London – Thursday – I get on the bus and take £2.40 out of my pocket for the fare. The driver informs me London buses are now cash free.
‘So you’re a comedian now,’ reply I, attempting to hand over the money as I do so.
He shakes his head glumly and says, ‘No cash’.
A number of the other passengers nod in agreement. I ask, ‘Why?’
The driver tells me 99% of passengers find it more convenient to pay with Oyster cards (travel cards). My Oyster card is at home.
‘And the other 1%?’ I enquire.
My question is met with shrugging, gesturing, perplexity. I find myself back on the pavement, where I proceed to complain vehemently to any people waiting for a bus who care to listen. A teenaged girl says I can use her spare Oyster card for a fee, which is slightly in excess of what the journey actually costs, but needs must.
On the upper deck of the bus I find myself in a reflective mood, contemplating what it will be like living in a cash-free Britain. It is only a matter of time. In my mind’s eye I see myself aged about a hundred remembering the nostalgic days of my relative youth when money was still used. No doubt I will be met with shrugging perplexity when I tell youngsters about those distant memories.

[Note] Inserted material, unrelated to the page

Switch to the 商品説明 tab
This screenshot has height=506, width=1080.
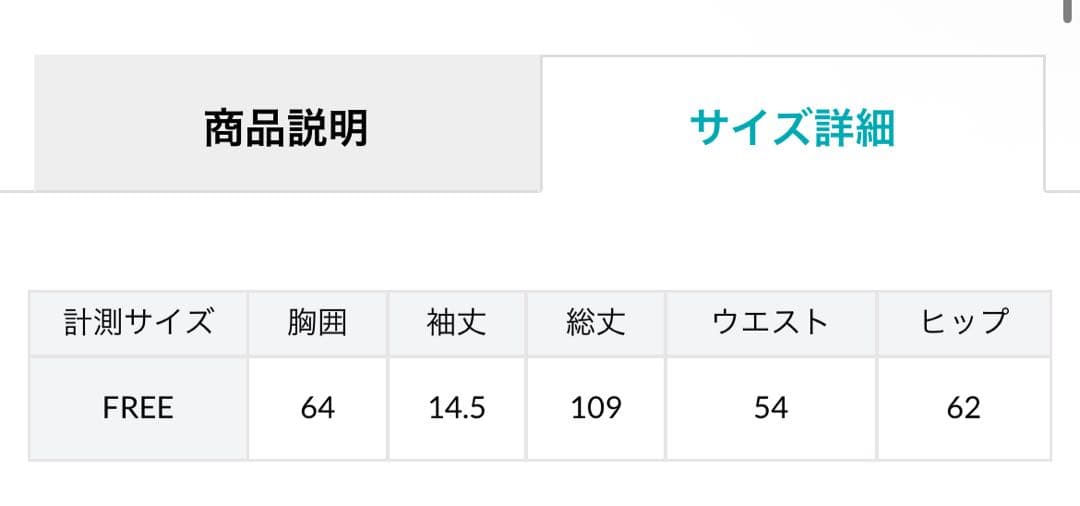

So deep in thought was I that I missed my stop and was forced to hurry back on foot so as not to be late to meet a friend. We went to a Mexican restaurant, where I ordered chicken fajitas, and my dining companion a seafood enchilada, or was it a burrito, or perhaps a fajita – I forget. There was a group of very friendly Japanese lawyers on an adjoining table, who communicated with us in broken English. There was also a table containing amiable, smiling Spanish tourists, who were also keen to converse. I couldn’t remember London ever seeming so friendly and welcoming. Then I looked up and saw this group (see below). Note the individual with his back to the camera wearing a West Coast Choppers biker t-shirt bearing Nazi insignia (Eagle and Iron Cross).
I was so astounded that I took a photograph of the group, much to the chagrin of the baseball cap wearing one (facing camera). Several of them stormed over to our table and made various threats to our wellbeing, instantaneously destroying the restaurant’s friendly ambience. It was evident from the not particularly threatening nature of their threats that they weren’t genuine West Coast Choppers, but rather English wannabe bikers, which was most fortunate, as otherwise I suspect I would have lived to regret my actions.